* THE PROBLEM *
In the records that follow, find each line with the word "chart" and copy it.

* Records from a dataset *
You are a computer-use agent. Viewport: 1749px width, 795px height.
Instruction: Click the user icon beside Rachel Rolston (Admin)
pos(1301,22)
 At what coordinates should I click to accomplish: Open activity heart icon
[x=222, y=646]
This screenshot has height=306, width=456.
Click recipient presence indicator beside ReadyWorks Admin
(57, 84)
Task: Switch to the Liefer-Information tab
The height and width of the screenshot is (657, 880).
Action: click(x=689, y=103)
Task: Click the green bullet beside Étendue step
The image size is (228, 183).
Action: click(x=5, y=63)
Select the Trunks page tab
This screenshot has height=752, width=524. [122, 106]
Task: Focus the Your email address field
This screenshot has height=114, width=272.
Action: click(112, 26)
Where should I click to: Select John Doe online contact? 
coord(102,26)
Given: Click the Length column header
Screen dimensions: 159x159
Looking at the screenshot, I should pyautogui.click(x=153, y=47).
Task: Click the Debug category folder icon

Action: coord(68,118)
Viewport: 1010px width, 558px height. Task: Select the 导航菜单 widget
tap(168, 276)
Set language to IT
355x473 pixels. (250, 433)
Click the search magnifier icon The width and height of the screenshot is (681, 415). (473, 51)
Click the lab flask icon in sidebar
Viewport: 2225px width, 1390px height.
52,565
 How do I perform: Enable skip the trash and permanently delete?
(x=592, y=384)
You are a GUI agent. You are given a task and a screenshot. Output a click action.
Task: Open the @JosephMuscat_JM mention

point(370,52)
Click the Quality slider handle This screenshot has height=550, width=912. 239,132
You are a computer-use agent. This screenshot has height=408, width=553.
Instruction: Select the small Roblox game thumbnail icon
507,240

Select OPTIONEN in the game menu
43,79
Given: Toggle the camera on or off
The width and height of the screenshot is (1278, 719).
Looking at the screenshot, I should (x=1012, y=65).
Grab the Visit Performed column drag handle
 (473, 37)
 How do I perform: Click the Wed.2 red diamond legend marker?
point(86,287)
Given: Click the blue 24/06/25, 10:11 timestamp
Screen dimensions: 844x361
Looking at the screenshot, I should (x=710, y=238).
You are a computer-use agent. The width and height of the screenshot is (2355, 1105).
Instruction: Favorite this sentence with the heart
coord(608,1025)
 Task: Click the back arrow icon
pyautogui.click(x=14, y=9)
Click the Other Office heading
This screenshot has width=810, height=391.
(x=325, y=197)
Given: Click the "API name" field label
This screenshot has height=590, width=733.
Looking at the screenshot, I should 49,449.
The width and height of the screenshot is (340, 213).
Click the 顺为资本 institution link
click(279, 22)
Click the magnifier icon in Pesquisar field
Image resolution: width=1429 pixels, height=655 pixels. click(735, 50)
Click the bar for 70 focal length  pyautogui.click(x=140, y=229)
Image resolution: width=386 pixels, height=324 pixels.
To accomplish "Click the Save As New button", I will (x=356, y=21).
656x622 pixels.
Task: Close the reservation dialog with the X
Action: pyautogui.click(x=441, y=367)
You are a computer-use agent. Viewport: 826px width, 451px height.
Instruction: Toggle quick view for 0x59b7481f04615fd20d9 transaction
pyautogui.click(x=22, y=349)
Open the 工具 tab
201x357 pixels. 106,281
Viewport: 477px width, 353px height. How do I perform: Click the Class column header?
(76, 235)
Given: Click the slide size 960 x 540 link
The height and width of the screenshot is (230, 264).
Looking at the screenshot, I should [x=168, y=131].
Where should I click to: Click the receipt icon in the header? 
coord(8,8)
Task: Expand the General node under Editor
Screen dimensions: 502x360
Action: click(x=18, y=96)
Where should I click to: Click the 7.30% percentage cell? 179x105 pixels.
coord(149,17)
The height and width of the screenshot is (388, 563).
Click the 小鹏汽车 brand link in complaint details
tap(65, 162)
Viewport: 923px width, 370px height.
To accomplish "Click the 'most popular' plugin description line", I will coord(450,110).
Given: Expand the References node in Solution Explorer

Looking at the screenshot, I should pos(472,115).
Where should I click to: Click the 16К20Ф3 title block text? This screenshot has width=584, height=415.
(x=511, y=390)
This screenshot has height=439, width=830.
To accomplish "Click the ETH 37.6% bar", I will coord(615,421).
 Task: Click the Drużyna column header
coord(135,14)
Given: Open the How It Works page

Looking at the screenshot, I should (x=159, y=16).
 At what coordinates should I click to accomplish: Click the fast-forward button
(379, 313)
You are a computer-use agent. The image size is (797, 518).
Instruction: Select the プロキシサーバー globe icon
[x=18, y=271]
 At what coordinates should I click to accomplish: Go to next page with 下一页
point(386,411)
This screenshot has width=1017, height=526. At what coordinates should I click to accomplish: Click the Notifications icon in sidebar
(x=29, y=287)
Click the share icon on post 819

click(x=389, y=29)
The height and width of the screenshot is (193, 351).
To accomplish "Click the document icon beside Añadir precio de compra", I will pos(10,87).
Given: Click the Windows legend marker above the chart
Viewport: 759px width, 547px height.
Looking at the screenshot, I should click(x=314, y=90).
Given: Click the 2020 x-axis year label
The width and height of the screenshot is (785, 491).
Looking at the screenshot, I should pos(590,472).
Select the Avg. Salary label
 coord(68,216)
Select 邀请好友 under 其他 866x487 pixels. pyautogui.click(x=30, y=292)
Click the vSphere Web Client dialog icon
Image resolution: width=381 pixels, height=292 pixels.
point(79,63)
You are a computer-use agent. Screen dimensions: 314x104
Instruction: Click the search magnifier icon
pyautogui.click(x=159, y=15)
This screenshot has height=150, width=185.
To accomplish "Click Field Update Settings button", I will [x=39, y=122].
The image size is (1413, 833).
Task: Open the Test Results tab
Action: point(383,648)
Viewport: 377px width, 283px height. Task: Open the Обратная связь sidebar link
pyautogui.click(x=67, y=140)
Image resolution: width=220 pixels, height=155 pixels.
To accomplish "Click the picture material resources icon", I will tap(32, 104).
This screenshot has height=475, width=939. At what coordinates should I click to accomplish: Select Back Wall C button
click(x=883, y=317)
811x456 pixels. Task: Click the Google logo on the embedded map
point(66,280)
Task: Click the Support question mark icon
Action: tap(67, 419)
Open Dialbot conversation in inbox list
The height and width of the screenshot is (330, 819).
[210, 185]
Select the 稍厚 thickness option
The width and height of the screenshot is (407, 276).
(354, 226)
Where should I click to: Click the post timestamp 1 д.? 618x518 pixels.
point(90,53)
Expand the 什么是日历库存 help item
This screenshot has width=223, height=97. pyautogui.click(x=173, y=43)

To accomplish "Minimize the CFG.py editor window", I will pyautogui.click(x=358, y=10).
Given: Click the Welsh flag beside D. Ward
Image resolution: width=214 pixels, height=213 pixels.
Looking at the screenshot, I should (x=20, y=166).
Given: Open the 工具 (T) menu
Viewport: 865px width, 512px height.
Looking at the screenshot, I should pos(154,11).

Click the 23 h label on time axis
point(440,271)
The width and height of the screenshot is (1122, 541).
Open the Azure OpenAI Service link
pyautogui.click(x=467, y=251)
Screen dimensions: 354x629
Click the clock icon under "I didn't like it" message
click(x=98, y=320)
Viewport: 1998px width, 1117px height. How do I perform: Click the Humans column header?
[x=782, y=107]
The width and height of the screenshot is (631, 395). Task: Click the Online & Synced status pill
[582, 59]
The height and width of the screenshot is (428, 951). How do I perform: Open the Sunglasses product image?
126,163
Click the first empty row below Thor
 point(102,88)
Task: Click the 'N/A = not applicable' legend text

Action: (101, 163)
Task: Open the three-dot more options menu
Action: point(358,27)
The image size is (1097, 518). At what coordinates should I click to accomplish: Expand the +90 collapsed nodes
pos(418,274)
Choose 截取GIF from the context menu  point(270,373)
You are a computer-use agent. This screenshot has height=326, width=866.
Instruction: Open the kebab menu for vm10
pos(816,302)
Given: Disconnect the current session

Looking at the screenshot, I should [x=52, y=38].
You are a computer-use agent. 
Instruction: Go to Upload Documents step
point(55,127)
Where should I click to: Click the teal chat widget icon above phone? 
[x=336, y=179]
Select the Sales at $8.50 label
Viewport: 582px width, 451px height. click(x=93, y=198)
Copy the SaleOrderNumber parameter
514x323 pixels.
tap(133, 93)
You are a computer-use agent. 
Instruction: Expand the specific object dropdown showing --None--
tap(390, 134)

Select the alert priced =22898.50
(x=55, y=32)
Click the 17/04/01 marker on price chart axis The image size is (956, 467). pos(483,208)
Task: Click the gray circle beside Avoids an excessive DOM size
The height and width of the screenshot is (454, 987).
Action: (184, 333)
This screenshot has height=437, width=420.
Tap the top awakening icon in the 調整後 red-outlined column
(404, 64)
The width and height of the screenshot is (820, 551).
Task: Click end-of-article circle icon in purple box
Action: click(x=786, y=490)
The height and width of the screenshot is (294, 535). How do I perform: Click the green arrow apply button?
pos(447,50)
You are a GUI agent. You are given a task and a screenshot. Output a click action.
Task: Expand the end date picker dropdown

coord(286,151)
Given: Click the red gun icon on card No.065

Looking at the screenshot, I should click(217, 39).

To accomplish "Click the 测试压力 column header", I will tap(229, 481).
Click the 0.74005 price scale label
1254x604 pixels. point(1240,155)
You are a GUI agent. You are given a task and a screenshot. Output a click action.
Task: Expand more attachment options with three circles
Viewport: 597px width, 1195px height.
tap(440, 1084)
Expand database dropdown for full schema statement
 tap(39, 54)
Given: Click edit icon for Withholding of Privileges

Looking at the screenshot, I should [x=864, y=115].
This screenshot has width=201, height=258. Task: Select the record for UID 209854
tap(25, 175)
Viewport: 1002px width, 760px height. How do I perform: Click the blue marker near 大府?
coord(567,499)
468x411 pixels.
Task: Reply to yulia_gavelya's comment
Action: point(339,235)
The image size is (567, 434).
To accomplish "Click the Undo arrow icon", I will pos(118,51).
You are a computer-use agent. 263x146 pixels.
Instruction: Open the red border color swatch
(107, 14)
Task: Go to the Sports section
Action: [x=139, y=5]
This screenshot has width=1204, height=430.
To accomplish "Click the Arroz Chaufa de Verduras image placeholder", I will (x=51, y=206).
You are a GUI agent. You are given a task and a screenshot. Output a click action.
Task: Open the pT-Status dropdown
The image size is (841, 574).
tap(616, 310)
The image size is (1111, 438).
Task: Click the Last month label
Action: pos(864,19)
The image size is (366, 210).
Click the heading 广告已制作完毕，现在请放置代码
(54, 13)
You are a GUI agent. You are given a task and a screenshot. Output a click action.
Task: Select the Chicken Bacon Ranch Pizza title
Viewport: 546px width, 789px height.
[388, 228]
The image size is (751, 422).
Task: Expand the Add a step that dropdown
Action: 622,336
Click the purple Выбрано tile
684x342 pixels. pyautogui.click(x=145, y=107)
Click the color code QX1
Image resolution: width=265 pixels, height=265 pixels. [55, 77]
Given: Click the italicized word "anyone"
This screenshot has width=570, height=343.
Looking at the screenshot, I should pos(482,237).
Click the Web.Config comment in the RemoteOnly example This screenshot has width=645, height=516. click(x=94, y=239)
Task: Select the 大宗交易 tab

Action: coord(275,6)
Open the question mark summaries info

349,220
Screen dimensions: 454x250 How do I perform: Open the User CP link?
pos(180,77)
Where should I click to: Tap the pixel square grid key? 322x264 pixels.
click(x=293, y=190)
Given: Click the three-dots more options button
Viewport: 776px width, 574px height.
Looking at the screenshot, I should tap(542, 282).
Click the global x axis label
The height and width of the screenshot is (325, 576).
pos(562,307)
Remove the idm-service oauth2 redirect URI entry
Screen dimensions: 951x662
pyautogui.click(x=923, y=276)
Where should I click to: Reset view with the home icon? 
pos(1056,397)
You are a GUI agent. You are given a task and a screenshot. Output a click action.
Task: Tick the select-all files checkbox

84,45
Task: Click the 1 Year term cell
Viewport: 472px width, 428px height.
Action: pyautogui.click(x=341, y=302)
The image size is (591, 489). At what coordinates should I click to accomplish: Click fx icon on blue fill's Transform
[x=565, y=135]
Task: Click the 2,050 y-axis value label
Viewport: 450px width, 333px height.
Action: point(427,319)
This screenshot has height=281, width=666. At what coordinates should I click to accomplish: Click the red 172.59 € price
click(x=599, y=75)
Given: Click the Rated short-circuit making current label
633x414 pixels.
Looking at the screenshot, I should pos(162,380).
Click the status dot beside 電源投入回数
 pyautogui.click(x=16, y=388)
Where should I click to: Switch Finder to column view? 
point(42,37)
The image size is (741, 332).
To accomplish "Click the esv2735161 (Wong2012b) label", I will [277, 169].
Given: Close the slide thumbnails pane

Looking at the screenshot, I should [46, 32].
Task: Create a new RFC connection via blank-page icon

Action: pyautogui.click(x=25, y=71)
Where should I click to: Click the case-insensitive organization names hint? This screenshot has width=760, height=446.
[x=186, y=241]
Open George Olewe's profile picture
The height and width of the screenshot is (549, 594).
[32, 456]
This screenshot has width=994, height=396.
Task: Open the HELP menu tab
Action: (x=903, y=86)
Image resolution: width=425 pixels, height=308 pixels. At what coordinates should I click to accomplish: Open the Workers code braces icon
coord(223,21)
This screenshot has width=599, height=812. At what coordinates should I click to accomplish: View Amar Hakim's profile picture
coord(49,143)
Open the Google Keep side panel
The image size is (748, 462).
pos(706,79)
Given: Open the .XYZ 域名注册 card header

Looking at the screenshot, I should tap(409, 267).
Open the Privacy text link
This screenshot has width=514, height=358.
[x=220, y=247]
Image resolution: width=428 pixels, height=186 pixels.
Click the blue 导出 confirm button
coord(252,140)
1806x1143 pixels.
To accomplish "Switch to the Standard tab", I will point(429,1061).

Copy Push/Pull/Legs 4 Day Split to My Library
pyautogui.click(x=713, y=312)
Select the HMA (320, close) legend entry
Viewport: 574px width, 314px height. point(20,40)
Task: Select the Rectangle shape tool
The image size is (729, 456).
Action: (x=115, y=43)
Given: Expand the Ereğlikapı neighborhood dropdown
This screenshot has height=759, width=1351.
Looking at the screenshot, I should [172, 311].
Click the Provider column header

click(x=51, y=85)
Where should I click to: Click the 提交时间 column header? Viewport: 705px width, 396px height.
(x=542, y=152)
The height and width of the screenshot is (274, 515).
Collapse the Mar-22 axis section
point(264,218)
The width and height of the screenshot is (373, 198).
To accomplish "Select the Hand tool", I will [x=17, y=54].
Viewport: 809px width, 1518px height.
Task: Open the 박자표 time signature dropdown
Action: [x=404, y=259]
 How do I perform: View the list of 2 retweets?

* EXERCISE OUTPUT *
Given: Click the Windows legend marker above the chart
Click the 17/04/01 marker on price chart axis The image size is (956, 467). pos(483,208)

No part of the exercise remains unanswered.